● **AIM OF THE TASK**
Pick up the commentary on austerity, Social Security, and bank derivatives right after its final sentence and carry it forward in the same voice for a paragraph or two.

● **SUPPLIED PASSAGE**
..........
Who would impose more economy-killing austerity when there’s so much
evidence of the harm it does? Why would the White House want to become
the face of a deal to cut Social Security, killing its own party’s
political prospects for a generation?
There’s more:
Him again: Washington reporters once again sought
the opinion of Ex-Wyoming senator Alan Simpson, a vitriolic blowhard
with no discernible knowledge of either economics or social insurance,
and then wrote up his opinions on those topics in flattering pieces like
this one.
Derivatives, the Sequel: Four short years after
too-big-to-fail banks nearly destroyed the world economy, as the nation
continues to suffer the after-effects of the crisis they created, a
Congressional committee moved to undo the already-insufficient
safeguards in the Dodd/Frank law.
Within days of a Senate Report which outlined the mendacity, extreme
risk, and potentiality criminality surrounding JPMorgan Chase’s “London
Whale” fiasco, the
House Agriculture Committee approved new bills that would
legalize trades like the “London Whale.”
..........
● **MATERIAL**
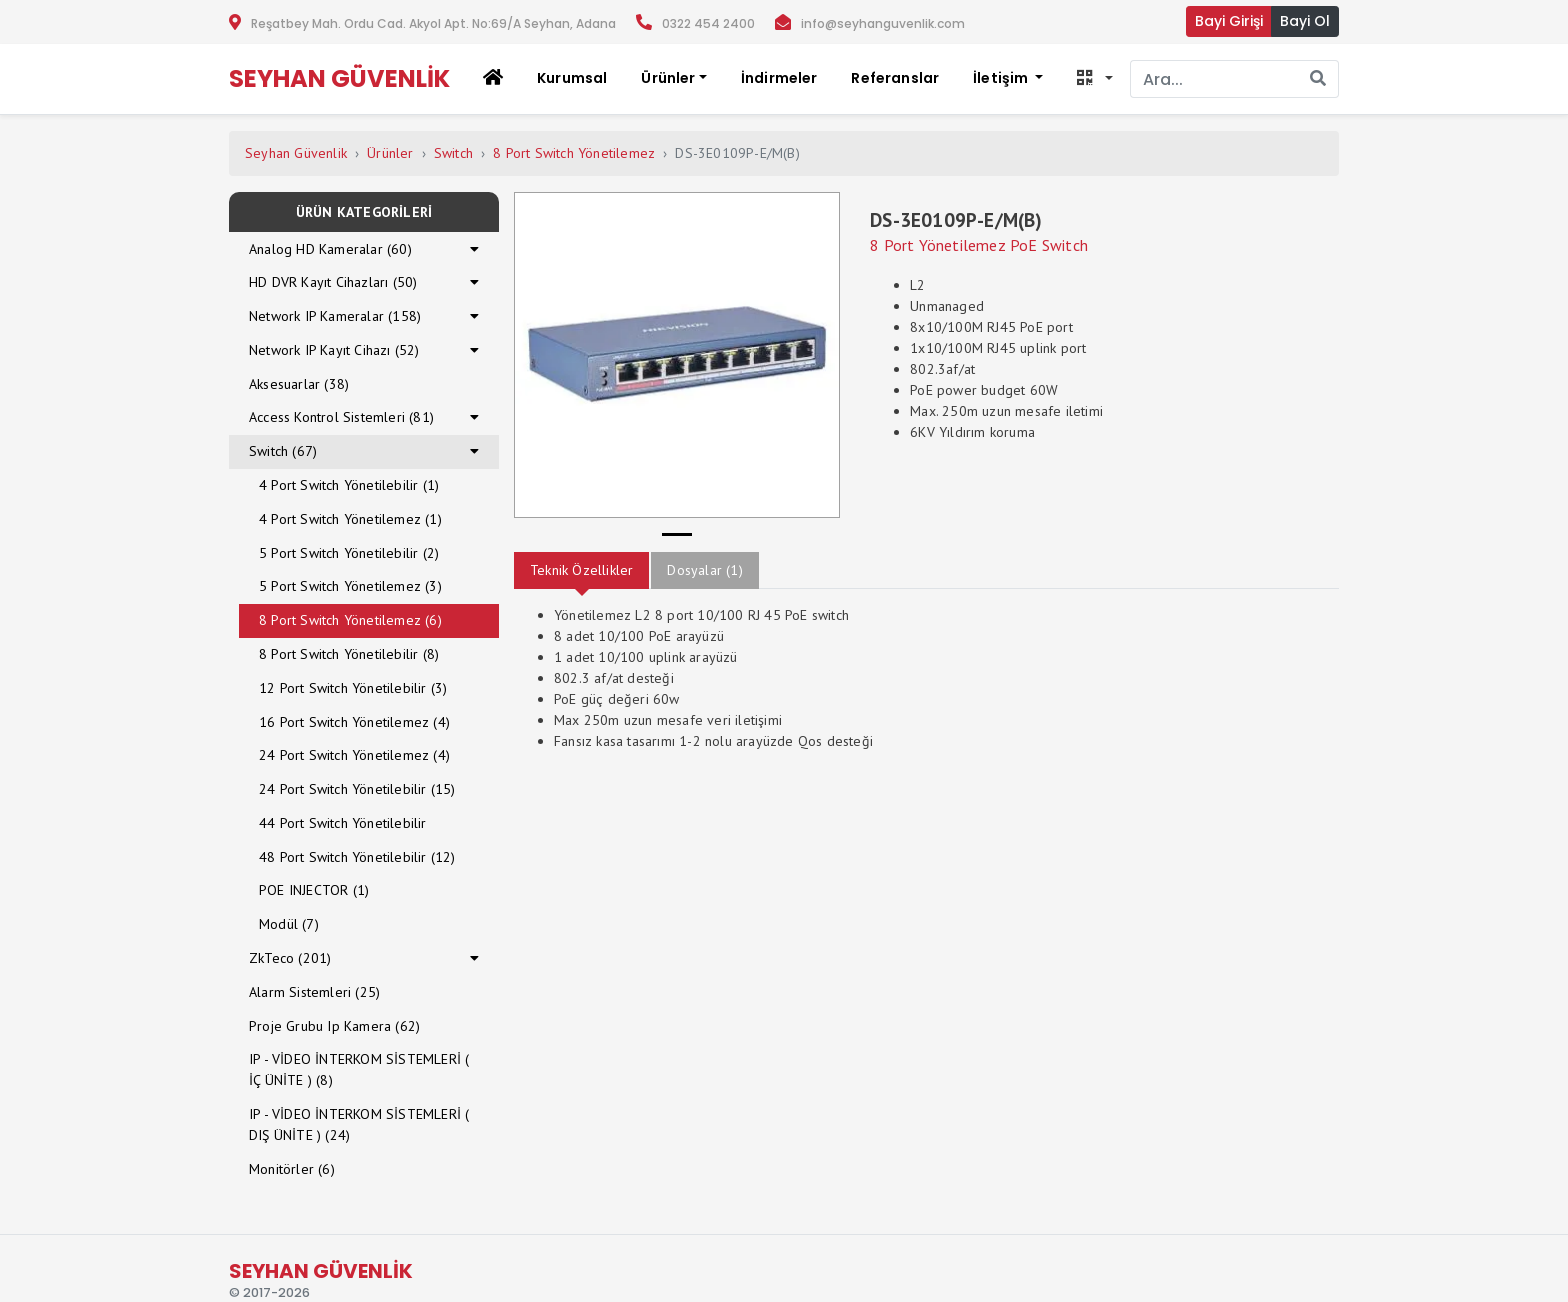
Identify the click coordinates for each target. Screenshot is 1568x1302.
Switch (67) (283, 451)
..........
● **IN RESPONSE**
Above the Law: The Attorney General of the United States remained silent as the controversy continued over his recent
admission
that banks like Dimon’s were too big to face prosecution. And yet there
were no moves to change either Holder’s policy or the size of these
institutions.
Politico, the Washington insiders’ tip sheet, ran a piece entitled “
Why Washington won’t break up the big banks.”
Dimon Unbound: The Senate report also provided evidence that JPMorgan Chase’s CEO, Jamie Dimon, failed to manage his bank’s risk and
concealed
information about its losses from regulators. We learned last week that
regulators lowered their rating of Dimon’s bank after chastising the
bank’s leadership for management failures that included inadequate
safeguards against money-laundering, poor risk management, and failure
to separate the banks’ own investments from those of its customers.
Illegalities during Dimon’s tenure as CEO have cost his shareholders
billions in settlements and fines. Poor risk management (and additional
potential illegalities) cost it another $6.2 billion in Whale-related
losses. And yet last week Dimon’s own Board “
strongly endorsed”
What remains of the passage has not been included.